Pazar araştırmalarında sorulan birçok soru, genellikle birbirleriyle yüksek derecede korelasyon (iç içe geçme) gösterir. Klasik En Küçük Kareler (OLS) yöntemleri bu çoklu bağlantı (multicollinearity) karşısında istatistiksel gücünü yitirir ve varyans enflasyonuna (VIF) uğrar.
LASSO algoritması, modele L1 ceza terimi (Penalty Term) ekleyerek, tahmin gücü düşük ve birbirini tekrarlayan anket maddelerinin katsayılarını matematiksel olarak tam sıfıra (\(\beta = 0\)) eşitler. Böylece geriye tüketici davranışını açıklayan en saf, bağımsız ve güçlü "Sürücü (Driver)" değişkenler kalır.

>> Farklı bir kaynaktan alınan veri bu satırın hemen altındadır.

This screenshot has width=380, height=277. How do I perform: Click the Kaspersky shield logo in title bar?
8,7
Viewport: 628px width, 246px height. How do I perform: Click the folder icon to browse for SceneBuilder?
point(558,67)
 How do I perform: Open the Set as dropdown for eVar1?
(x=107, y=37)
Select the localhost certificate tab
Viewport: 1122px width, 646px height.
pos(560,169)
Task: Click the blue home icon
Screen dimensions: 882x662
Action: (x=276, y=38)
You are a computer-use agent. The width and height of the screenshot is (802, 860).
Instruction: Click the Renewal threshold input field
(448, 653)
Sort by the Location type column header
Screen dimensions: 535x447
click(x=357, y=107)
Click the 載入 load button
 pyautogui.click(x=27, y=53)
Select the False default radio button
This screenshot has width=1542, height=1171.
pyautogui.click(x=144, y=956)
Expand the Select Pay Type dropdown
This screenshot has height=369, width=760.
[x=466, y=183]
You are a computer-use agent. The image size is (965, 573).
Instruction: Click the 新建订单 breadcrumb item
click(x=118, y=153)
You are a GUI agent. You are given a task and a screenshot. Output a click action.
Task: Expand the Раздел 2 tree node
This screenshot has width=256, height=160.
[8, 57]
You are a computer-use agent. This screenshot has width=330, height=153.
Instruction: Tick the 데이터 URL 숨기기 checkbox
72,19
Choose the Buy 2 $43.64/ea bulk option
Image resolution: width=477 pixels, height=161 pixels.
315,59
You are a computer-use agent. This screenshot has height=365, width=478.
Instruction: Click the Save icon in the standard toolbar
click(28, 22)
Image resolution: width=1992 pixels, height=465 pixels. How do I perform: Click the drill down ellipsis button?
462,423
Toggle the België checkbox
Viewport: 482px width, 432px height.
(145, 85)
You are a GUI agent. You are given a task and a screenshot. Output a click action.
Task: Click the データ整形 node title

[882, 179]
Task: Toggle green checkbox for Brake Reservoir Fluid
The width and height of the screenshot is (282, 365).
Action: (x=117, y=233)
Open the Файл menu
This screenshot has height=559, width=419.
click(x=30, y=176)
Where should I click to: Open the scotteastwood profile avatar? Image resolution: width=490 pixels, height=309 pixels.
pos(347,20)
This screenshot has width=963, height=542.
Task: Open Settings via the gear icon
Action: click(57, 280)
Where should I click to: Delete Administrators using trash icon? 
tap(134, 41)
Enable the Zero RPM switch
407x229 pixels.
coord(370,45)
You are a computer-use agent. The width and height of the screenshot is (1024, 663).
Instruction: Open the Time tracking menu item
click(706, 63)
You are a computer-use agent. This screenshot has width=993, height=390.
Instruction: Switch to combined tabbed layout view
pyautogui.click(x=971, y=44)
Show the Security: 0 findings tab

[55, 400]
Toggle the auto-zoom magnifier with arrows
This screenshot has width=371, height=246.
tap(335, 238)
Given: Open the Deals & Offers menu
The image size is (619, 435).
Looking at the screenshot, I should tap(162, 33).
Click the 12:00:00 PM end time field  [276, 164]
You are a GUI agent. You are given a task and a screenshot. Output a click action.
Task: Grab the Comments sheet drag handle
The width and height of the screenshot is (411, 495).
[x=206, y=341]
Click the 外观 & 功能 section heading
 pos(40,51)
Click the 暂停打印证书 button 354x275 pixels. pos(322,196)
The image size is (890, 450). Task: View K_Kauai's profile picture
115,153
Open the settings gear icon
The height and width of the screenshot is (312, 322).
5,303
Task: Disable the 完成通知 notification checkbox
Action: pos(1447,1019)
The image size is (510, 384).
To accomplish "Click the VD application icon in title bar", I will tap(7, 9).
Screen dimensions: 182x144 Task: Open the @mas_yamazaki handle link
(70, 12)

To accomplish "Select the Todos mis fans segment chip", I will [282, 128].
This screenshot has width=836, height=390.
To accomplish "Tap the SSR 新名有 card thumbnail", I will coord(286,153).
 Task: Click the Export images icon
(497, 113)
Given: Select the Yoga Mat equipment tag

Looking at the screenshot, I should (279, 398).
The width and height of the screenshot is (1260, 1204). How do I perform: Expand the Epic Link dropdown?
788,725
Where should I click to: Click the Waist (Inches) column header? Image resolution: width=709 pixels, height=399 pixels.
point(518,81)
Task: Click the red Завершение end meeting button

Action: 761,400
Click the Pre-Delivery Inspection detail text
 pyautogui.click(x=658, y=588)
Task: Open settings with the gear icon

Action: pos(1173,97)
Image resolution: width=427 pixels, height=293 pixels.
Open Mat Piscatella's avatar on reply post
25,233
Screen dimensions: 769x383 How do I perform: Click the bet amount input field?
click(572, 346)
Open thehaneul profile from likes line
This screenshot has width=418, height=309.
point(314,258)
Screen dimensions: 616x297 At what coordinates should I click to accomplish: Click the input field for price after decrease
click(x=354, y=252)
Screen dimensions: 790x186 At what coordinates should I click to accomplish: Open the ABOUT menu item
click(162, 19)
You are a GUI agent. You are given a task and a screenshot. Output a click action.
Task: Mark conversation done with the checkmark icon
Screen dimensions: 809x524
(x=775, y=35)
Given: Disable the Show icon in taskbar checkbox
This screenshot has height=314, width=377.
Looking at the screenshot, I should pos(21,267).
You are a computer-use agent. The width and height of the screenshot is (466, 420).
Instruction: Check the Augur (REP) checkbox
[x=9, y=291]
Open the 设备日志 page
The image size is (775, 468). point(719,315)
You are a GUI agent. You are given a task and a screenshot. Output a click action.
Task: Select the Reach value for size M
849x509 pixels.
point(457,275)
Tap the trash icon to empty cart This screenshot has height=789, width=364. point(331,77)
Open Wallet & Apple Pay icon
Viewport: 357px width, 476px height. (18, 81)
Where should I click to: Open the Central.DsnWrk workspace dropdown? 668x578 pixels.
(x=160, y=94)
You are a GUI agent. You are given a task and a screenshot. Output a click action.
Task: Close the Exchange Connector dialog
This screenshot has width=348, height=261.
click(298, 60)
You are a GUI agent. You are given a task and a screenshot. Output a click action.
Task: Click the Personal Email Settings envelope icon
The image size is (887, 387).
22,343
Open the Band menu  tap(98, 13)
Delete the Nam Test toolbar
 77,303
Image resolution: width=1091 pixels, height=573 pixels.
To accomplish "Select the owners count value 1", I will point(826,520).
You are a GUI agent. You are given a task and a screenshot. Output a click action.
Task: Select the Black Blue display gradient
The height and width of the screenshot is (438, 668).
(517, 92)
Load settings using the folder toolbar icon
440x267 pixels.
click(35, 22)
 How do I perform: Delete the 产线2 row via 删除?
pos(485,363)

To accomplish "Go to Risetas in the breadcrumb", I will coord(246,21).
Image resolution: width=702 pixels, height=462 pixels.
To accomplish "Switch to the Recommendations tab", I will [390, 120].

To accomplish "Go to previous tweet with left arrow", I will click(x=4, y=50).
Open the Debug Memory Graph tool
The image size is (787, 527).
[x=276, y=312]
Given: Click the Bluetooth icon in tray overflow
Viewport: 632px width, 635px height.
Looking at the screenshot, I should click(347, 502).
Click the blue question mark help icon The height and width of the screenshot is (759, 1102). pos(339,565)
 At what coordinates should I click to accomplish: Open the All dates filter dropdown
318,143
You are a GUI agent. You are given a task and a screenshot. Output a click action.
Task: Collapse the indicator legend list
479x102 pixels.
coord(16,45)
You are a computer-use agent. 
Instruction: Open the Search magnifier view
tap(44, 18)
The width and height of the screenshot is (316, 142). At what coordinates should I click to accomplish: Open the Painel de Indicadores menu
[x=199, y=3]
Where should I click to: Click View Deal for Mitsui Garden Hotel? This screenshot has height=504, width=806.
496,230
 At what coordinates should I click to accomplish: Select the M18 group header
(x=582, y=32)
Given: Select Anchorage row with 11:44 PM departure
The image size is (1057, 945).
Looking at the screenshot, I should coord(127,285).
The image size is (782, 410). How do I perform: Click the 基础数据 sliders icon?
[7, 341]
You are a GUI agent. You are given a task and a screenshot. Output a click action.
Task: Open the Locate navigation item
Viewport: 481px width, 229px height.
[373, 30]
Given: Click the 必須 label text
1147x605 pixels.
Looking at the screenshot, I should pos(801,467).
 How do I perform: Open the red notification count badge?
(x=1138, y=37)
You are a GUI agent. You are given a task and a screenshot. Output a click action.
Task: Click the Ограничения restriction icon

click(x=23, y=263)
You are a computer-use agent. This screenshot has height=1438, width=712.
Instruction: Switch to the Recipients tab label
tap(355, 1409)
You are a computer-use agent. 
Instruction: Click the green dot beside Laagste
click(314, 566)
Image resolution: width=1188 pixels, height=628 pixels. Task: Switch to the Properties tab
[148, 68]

- Ankette sorduğumuz 60 farklı memnuniyet sorusundan, birbirini tekrar edenleri ayıkladığımızda geriye kalan yegane "Satın Alma Tetikleyicileri" hangileridir?
- Pazar payı kazanmak için odaklanmamız gereken en daraltılmış, ancak tahmin gücü en yüksek (parsimonious) değişken seti nedir?
- Ar-Ge ve Pazarlama Odaklılığı: İstatistiksel gürültü nedeniyle "önemliymiş gibi" görünen anlamsız değişkenleri eler. Yatırım bütçesini, tüketici davranışını matematiksel olarak değiştiren "nadir ve gerçek" süreçlere odaklamanızı sağlar.